↓
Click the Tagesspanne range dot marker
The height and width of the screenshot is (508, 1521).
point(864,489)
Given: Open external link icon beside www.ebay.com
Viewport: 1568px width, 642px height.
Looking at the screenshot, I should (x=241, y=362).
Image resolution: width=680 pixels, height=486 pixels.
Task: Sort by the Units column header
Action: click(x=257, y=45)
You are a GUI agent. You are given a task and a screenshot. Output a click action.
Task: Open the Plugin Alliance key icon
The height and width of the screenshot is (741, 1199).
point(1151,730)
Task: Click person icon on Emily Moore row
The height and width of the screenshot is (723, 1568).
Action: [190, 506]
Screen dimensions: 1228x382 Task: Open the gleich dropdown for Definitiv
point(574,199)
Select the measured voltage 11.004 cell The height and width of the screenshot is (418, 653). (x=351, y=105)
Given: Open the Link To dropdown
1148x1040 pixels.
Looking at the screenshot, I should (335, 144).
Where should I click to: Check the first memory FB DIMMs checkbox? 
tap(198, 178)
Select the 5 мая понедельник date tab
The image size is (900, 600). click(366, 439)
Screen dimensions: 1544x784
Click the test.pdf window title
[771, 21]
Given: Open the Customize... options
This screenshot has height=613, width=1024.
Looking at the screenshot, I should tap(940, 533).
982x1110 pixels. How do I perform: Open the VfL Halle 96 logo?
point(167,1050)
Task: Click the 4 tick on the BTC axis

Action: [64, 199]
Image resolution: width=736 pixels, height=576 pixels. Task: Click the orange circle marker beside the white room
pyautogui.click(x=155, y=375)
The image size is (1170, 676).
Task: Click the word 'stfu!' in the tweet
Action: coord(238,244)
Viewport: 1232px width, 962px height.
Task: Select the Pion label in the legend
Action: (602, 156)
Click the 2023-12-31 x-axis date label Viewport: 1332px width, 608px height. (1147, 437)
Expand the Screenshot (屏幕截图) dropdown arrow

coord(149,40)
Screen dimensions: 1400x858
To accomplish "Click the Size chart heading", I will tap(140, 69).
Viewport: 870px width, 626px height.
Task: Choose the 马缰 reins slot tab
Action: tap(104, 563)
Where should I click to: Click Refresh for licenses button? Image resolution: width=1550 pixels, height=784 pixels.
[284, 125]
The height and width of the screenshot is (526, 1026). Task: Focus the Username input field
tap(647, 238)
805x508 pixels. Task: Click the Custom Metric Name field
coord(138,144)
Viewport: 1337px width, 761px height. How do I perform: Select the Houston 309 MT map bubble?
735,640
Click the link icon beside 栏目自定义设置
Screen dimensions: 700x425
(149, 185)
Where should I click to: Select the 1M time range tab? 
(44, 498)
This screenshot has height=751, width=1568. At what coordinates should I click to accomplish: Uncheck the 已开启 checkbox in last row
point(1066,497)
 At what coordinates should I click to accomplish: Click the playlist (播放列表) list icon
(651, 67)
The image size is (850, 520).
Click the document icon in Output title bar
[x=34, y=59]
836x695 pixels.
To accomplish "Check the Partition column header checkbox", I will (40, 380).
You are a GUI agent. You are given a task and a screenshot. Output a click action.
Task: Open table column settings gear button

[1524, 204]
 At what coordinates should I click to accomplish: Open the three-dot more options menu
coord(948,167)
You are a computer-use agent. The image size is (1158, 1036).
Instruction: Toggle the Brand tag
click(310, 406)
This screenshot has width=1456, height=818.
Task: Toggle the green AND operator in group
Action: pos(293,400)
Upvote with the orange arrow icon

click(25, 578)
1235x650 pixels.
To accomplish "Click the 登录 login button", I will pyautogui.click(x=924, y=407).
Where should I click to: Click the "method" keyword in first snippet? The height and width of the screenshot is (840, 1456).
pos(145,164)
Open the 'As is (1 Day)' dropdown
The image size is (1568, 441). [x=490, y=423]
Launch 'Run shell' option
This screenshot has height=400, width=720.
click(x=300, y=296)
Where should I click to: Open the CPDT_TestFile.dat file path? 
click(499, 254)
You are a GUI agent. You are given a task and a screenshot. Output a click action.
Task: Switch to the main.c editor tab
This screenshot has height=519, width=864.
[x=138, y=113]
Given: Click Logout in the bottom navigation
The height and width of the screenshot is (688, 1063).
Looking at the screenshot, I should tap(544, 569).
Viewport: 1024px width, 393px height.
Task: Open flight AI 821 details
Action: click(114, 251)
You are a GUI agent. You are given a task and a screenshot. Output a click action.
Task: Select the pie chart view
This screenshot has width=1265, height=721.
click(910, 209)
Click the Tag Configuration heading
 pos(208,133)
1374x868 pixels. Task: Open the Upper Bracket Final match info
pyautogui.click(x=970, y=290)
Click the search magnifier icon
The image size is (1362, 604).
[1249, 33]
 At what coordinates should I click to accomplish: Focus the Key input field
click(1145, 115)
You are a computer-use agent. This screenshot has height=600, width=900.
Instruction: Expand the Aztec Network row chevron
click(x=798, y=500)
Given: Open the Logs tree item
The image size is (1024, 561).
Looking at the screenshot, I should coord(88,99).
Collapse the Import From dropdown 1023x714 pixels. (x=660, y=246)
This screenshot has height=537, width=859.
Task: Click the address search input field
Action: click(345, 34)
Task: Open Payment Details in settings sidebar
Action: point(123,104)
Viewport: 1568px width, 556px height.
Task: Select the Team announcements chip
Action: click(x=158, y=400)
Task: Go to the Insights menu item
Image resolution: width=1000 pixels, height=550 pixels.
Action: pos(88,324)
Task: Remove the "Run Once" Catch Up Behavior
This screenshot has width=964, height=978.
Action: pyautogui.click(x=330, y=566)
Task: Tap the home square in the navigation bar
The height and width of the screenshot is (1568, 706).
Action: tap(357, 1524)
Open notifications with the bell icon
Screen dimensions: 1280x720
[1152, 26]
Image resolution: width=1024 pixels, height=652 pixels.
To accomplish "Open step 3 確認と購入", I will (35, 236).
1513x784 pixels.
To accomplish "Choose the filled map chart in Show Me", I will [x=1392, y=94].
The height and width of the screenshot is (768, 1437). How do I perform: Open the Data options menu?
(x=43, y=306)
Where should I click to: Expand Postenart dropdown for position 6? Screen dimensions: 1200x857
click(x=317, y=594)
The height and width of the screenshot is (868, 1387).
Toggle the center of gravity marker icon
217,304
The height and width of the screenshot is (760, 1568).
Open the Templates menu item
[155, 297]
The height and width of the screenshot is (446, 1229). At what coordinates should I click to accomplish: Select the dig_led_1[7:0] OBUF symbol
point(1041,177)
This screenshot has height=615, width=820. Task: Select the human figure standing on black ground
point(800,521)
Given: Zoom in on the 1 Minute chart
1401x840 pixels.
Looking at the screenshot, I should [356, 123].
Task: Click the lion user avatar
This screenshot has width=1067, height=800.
↑
__ABOUT THIS TASK__
Would you reproduce the whole listing above, word for word?

__ANSWER TO THIS TASK__
Click the Tagesspanne range dot marker
The height and width of the screenshot is (508, 1521).
point(864,489)
Given: Open external link icon beside www.ebay.com
Viewport: 1568px width, 642px height.
Looking at the screenshot, I should (x=241, y=362).
Image resolution: width=680 pixels, height=486 pixels.
Task: Sort by the Units column header
Action: click(x=257, y=45)
You are a GUI agent. You are given a task and a screenshot. Output a click action.
Task: Open the Plugin Alliance key icon
The height and width of the screenshot is (741, 1199).
point(1151,730)
Task: Click person icon on Emily Moore row
The height and width of the screenshot is (723, 1568).
Action: [190, 506]
Screen dimensions: 1228x382 Task: Open the gleich dropdown for Definitiv
point(574,199)
Select the measured voltage 11.004 cell The height and width of the screenshot is (418, 653). (x=351, y=105)
Given: Open the Link To dropdown
1148x1040 pixels.
Looking at the screenshot, I should (335, 144).
Where should I click to: Check the first memory FB DIMMs checkbox? 
tap(198, 178)
Select the 5 мая понедельник date tab
The image size is (900, 600). click(366, 439)
Screen dimensions: 1544x784
Click the test.pdf window title
[771, 21]
Given: Open the Customize... options
This screenshot has height=613, width=1024.
Looking at the screenshot, I should tap(940, 533).
982x1110 pixels. How do I perform: Open the VfL Halle 96 logo?
point(167,1050)
Task: Click the 4 tick on the BTC axis

Action: [64, 199]
Image resolution: width=736 pixels, height=576 pixels. Task: Click the orange circle marker beside the white room
pyautogui.click(x=155, y=375)
The image size is (1170, 676).
Task: Click the word 'stfu!' in the tweet
Action: coord(238,244)
Viewport: 1232px width, 962px height.
Task: Select the Pion label in the legend
Action: (602, 156)
Click the 2023-12-31 x-axis date label Viewport: 1332px width, 608px height. (1147, 437)
Expand the Screenshot (屏幕截图) dropdown arrow

coord(149,40)
Screen dimensions: 1400x858
To accomplish "Click the Size chart heading", I will tap(140, 69).
Viewport: 870px width, 626px height.
Task: Choose the 马缰 reins slot tab
Action: tap(104, 563)
Where should I click to: Click Refresh for licenses button? Image resolution: width=1550 pixels, height=784 pixels.
[284, 125]
The height and width of the screenshot is (526, 1026). Task: Focus the Username input field
tap(647, 238)
805x508 pixels. Task: Click the Custom Metric Name field
coord(138,144)
Viewport: 1337px width, 761px height. How do I perform: Select the Houston 309 MT map bubble?
735,640
Click the link icon beside 栏目自定义设置
Screen dimensions: 700x425
(149, 185)
Where should I click to: Select the 1M time range tab? 
(44, 498)
This screenshot has height=751, width=1568. At what coordinates should I click to accomplish: Uncheck the 已开启 checkbox in last row
point(1066,497)
 At what coordinates should I click to accomplish: Click the playlist (播放列表) list icon
(651, 67)
The image size is (850, 520).
Click the document icon in Output title bar
[x=34, y=59]
836x695 pixels.
To accomplish "Check the Partition column header checkbox", I will (40, 380).
You are a GUI agent. You are given a task and a screenshot. Output a click action.
Task: Open table column settings gear button

[1524, 204]
 At what coordinates should I click to accomplish: Open the three-dot more options menu
coord(948,167)
You are a computer-use agent. The image size is (1158, 1036).
Instruction: Toggle the Brand tag
click(310, 406)
This screenshot has width=1456, height=818.
Task: Toggle the green AND operator in group
Action: pos(293,400)
Upvote with the orange arrow icon

click(25, 578)
1235x650 pixels.
To accomplish "Click the 登录 login button", I will pyautogui.click(x=924, y=407).
Where should I click to: Click the "method" keyword in first snippet? The height and width of the screenshot is (840, 1456).
pos(145,164)
Open the 'As is (1 Day)' dropdown
The image size is (1568, 441). [x=490, y=423]
Launch 'Run shell' option
This screenshot has height=400, width=720.
click(x=300, y=296)
Where should I click to: Open the CPDT_TestFile.dat file path? 
click(499, 254)
You are a GUI agent. You are given a task and a screenshot. Output a click action.
Task: Switch to the main.c editor tab
This screenshot has height=519, width=864.
[x=138, y=113]
Given: Click Logout in the bottom navigation
The height and width of the screenshot is (688, 1063).
Looking at the screenshot, I should tap(544, 569).
Viewport: 1024px width, 393px height.
Task: Open flight AI 821 details
Action: click(114, 251)
You are a GUI agent. You are given a task and a screenshot. Output a click action.
Task: Select the pie chart view
This screenshot has width=1265, height=721.
click(910, 209)
Click the Tag Configuration heading
 pos(208,133)
1374x868 pixels. Task: Open the Upper Bracket Final match info
pyautogui.click(x=970, y=290)
Click the search magnifier icon
The image size is (1362, 604).
[1249, 33]
 At what coordinates should I click to accomplish: Focus the Key input field
click(1145, 115)
You are a computer-use agent. This screenshot has height=600, width=900.
Instruction: Expand the Aztec Network row chevron
click(x=798, y=500)
Given: Open the Logs tree item
The image size is (1024, 561).
Looking at the screenshot, I should coord(88,99).
Collapse the Import From dropdown 1023x714 pixels. (x=660, y=246)
This screenshot has height=537, width=859.
Task: Click the address search input field
Action: click(345, 34)
Task: Open Payment Details in settings sidebar
Action: point(123,104)
Viewport: 1568px width, 556px height.
Task: Select the Team announcements chip
Action: click(x=158, y=400)
Task: Go to the Insights menu item
Image resolution: width=1000 pixels, height=550 pixels.
Action: pos(88,324)
Task: Remove the "Run Once" Catch Up Behavior
This screenshot has width=964, height=978.
Action: pyautogui.click(x=330, y=566)
Task: Tap the home square in the navigation bar
The height and width of the screenshot is (1568, 706).
Action: tap(357, 1524)
Open notifications with the bell icon
Screen dimensions: 1280x720
[1152, 26]
Image resolution: width=1024 pixels, height=652 pixels.
To accomplish "Open step 3 確認と購入", I will (35, 236).
1513x784 pixels.
To accomplish "Choose the filled map chart in Show Me", I will [x=1392, y=94].
The height and width of the screenshot is (768, 1437). How do I perform: Open the Data options menu?
(x=43, y=306)
Where should I click to: Expand Postenart dropdown for position 6? Screen dimensions: 1200x857
click(x=317, y=594)
The height and width of the screenshot is (868, 1387).
Toggle the center of gravity marker icon
217,304
The height and width of the screenshot is (760, 1568).
Open the Templates menu item
[155, 297]
The height and width of the screenshot is (446, 1229). At what coordinates should I click to accomplish: Select the dig_led_1[7:0] OBUF symbol
point(1041,177)
This screenshot has height=615, width=820. Task: Select the human figure standing on black ground
point(800,521)
Given: Zoom in on the 1 Minute chart
1401x840 pixels.
Looking at the screenshot, I should [356, 123].
Task: Click the lion user avatar
This screenshot has width=1067, height=800.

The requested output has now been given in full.